Eskiden olduğu gibi yegane amacı güldürmek olan filmler çekmek istemiyor artık. Değişen dünyayla birlikte unutulmaya yüz tutan değerleri öne çıkaran, hayatın içinden, sıcak, samimi hikayelerle çıkmak istiyor seyircinin karşısına. ''Anlatmak istediğim hikayeler değişti tabii" diyor

"Dünya değişti. Son 2530 yıl hem dünyada hem ülkemizde büyük acılarla geçti ama bundan sonra sevgi, dostluk, dayanışma gibi unutmaya başladığımız değerlerin öne çıkacağına inanıyorum. Ben de bu değerleri işleyen filmler çekmek istiyorum. Eskiden olduğu gibi sadece güldürmek peşinde değilim. Ülkemin barışa ihtiyacı olacak önümüzdeki yıllarda. Barış adına sanatçıların bir şey koyması lazım ortaya. Ben de bunu yapmak istiyorum. Biraz masalsı filmler olabilir belki. Tıpkı eski Yeşilçam dönemindekiler gibi. Bugün beğenmediğimiz o filmler çok önemli bir görev üstlenmişlerdi. İyiyle kötünün mücadelesinde iyinin galibiyetini görürdük. Çoğu masalsıydı, çoğu bugünkü sinema düşüncesiyle bakıldığı zaman önemsiz gibi görülebilirdi ama bu ülkenin belli bir yere gelişinde çok önemli etkileri olmuştur. Şimdi o filmlerin daha ayakları yere basanlarını yapmaya çalışacağım. İstediğim Alasya'a sorarsanız bir Türk filminin dünya çapında bir ödül kazanına zamanı geldi artık. Hatırlarsanız bunu "Güle Güle"nin gösterime girdiği zaman da söylemiş ve "Güle Güle"yi kast ettiği düşünülerek bir hayli tepki görmüştü. "Oysa o zaman benim söylemek istediğim başka bir şeydi" diyor.

"Zamanlama olarak Türkiye doğru bir çıkış yaparsa birkaç yıl içinde önemli bir festival bulacaktır. Berlin ya da Cannes da olabilir. Ciddi olarak buna ihtiyacımız var, çünkü dünya piyasasına açılmak için markaya ihtiyacımız var. Ayrıca Büyük Reis ne kadar cömert, ne kadar alicenap olduğunu göstermek için yabancı filmler ödülünü hep bu taraflara doğru uzatır, İtalya da zıplar zıplar kapar. Biraz da bu yüzden söyledim zamanı geldi diye.
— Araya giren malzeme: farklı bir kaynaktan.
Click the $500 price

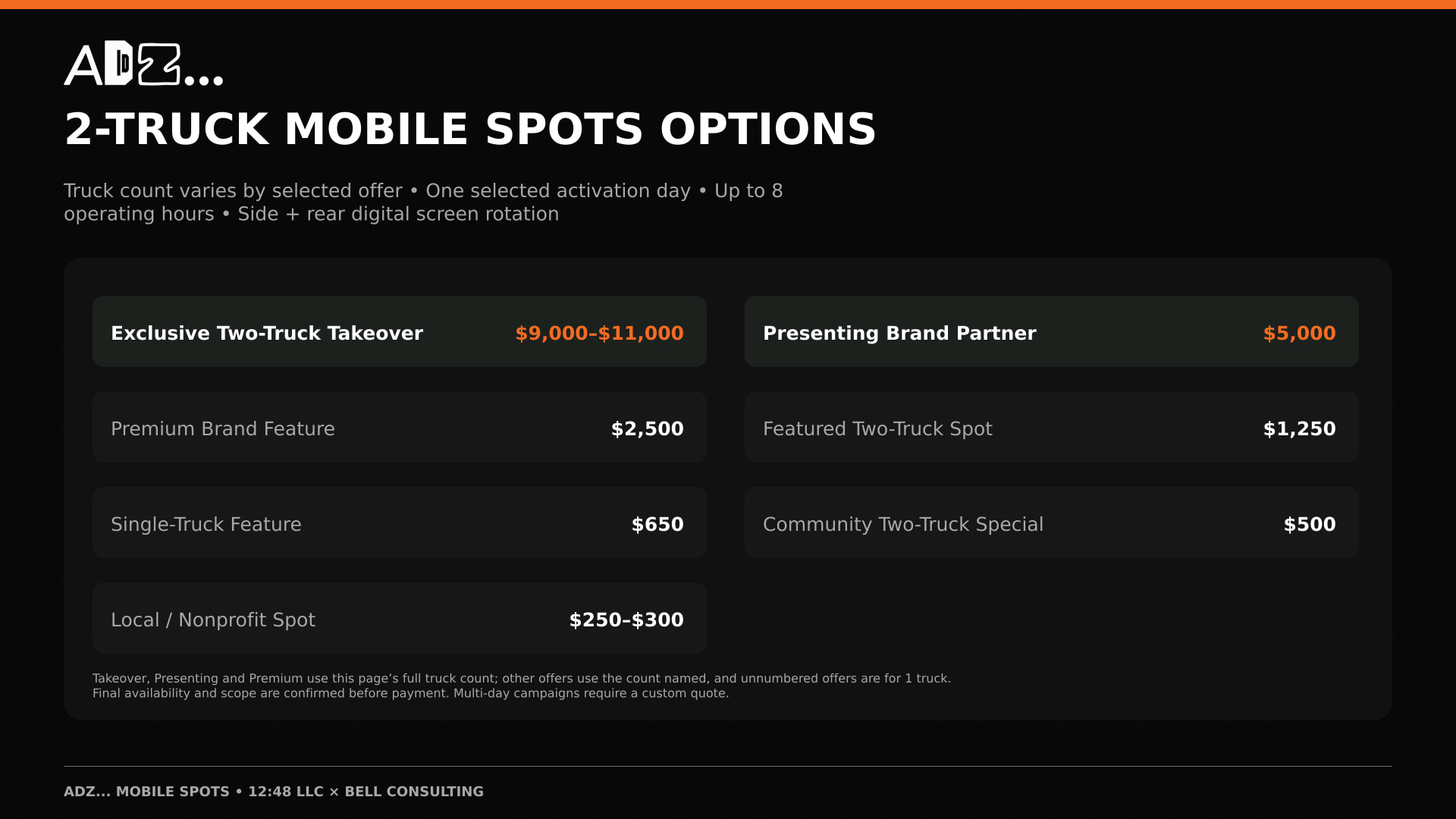(1310, 524)
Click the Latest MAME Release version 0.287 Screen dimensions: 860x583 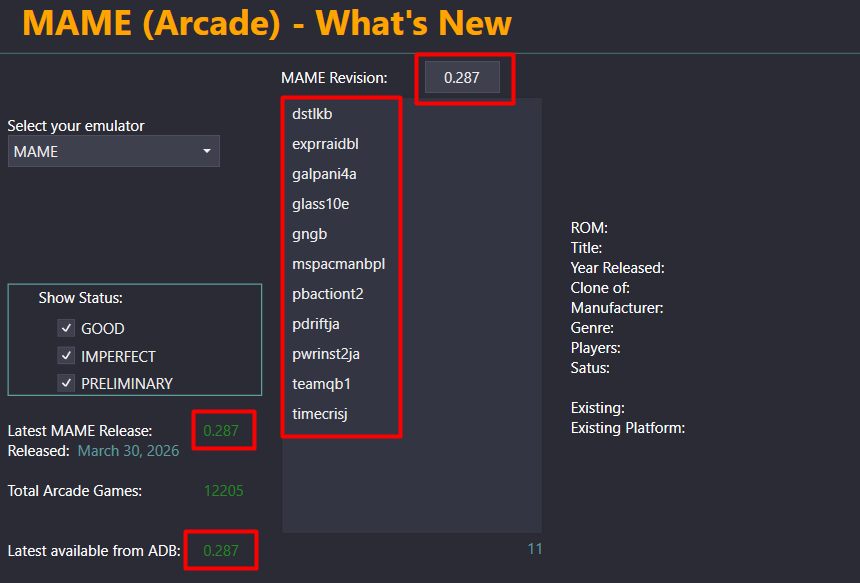[221, 431]
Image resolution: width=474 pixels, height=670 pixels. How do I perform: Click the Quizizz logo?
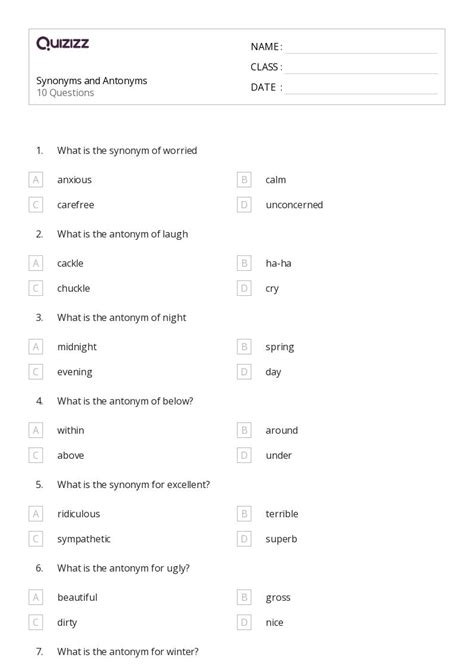pos(63,43)
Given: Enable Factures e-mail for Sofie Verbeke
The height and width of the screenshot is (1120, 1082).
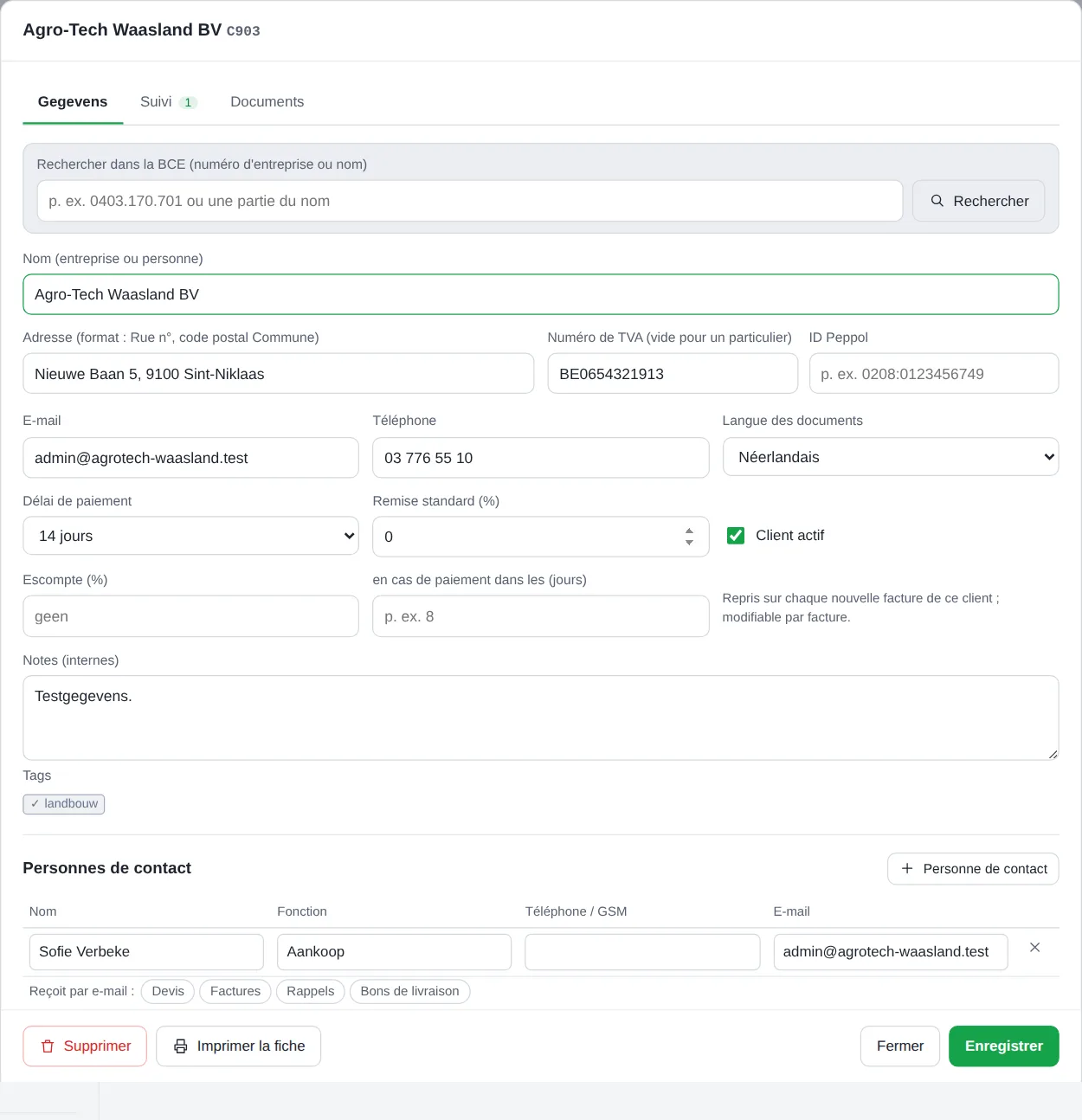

Üstelik bu yalnızca o filme ilişkin bir iddia değildi."

Peki "Rus Gelin"e ilişkin bir iddia olabilir mi deyince, açık yüreklilikle hayır, diyor Alasya. '''Rus Gelin', eğlenceli, sıcak, popüler bir hikaye ve popüler olmak için kesinlikle ucuzlatılmamış bir film" diyor. "Çok doğru bir çabanın başlangıcı. O bakımdan çok önemsiyorum ve sahip çıkılması gerektiğini düşünüyorum. Çok sıcacık bir hikayeyi çok doğru anlattık, diye düşünüyorum. Bu geçecektir seyirciye.